Are capital gains added to your total income and put you in a higher tax bracket? ›

Long-term capital gains can't push you into a higher tax bracket, but short-term capital gains can. Understanding how capital gains work could help you avoid unintended tax consequences. If you're seeing significant growth in your investments, you may want to consult a financial advisor.

What is the 6 year rule for capital gains tax? ›

Here's how it works: Taxpayers can claim a full capital gains tax exemption for their principal place of residence (PPOR). They also can claim this exemption for up to six years if they move out of their PPOR and then rent it out. There are some qualifying conditions for leaving your principal place of residence.

What is Biden's 2025 tax plan? ›

On a gross basis, we estimate Biden's FY 2025 budget would increase taxes by about $4.4 trillion over that period.

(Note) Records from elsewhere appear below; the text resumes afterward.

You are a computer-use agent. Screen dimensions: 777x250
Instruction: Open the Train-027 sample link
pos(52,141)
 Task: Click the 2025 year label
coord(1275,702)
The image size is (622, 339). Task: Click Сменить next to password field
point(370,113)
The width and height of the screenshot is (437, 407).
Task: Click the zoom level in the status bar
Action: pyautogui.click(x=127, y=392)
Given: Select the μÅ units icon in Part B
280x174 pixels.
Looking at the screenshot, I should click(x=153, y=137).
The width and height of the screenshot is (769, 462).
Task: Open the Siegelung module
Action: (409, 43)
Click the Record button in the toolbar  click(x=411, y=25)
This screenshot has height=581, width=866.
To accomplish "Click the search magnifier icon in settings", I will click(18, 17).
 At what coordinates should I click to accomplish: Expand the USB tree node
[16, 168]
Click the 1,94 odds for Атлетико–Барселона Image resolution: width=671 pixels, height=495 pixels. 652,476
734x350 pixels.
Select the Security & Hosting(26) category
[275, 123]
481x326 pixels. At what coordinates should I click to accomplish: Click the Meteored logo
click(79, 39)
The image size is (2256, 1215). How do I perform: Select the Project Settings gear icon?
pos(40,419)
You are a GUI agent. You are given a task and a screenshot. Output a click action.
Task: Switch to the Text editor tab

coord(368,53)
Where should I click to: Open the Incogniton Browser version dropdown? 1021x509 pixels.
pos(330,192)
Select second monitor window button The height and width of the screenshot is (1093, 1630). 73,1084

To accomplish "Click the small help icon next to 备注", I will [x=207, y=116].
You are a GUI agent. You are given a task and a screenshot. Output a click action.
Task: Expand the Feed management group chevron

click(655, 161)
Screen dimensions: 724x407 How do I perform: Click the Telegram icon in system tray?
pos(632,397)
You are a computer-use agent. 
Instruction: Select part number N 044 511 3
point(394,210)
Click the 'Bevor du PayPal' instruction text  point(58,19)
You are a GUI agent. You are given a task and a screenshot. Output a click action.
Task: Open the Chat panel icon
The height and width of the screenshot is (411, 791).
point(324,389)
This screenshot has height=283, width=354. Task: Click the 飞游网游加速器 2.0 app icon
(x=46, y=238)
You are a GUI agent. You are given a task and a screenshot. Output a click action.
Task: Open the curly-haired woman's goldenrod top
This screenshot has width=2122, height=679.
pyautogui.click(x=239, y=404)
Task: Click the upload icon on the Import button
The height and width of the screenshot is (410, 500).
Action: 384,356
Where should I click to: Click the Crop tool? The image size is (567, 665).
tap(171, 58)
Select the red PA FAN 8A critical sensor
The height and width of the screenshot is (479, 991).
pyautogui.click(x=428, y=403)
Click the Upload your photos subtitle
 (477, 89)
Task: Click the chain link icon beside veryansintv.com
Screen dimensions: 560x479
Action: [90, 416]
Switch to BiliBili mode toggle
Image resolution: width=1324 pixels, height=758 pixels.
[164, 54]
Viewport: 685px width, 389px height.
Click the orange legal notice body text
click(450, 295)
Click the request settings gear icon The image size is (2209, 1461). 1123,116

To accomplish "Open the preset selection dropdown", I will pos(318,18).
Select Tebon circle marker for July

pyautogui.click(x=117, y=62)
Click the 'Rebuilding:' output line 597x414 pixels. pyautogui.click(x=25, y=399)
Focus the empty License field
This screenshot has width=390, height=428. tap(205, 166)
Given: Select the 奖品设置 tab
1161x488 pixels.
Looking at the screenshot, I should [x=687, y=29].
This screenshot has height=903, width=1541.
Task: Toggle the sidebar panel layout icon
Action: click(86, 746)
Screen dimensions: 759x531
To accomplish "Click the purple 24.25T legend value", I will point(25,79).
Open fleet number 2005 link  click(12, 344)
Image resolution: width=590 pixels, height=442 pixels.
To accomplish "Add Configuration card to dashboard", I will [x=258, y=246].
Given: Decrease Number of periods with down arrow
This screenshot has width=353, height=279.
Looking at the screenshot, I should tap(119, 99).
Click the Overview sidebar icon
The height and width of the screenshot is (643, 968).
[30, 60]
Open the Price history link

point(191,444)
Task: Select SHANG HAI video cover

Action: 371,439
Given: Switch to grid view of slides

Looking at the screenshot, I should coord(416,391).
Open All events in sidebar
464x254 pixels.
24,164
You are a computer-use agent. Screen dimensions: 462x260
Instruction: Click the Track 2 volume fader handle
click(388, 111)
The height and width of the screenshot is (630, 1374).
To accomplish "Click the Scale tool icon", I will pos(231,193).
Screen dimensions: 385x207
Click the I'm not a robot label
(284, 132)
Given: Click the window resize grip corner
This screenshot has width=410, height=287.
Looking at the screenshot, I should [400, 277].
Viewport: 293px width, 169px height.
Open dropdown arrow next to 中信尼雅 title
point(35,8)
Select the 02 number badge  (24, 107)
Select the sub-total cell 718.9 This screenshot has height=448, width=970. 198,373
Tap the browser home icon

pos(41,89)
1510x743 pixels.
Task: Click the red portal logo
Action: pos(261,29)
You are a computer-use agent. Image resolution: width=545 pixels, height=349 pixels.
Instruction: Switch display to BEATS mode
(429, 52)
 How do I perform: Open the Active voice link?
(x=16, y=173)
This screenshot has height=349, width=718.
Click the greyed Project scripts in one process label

After taking various credits into account, the increase would be about $3.4 trillion.

Why would bidens' almost 100% capital gains tax increase crush the stock market? ›

The fear is that selling begets more selling, and if investors that are long-term holders of individual stocks get nervous that double the taxation is imminent, you could see many investors head for the exits in a significant way, especially if Congress, the Senate and the White House are a sea of blue.

What qualifies for long-term capital gains? ›

Generally, if you hold the asset for more than one year before you dispose of it, your capital gain or loss is long-term. If you hold it one year or less, your capital gain or loss is short-term.

What are the capital gains tax brackets for 2026? ›

Under the TCJA, the tax rates are 10%, 12%, 22%, 24%, 32%, 35%, and 37%. On January 1, 2026, the rates return to their pre-TCJA amounts of 10%, 15%, 25%, 28%, 33%, 35%, and 39.6%.

How to avoid paying capital gains tax on inherited property? ›

Here are five ways to avoid paying capital gains tax on inherited property.
  1. Sell the inherited property quickly. ...
  2. Make the inherited property your primary residence. ...
  3. Rent the inherited property. ...
  4. Disclaim the inherited property. ...
  5. Deduct selling expenses from capital gains.

How do I avoid capital gains on sale of primary residence? ›

You can avoid capital gains tax when you sell your primary residence by buying another house and using the 121 home sale exclusion. In addition, the 1031 like-kind exchange allows investors to defer taxes when they reinvest the proceeds from the sale of an investment property into another investment property.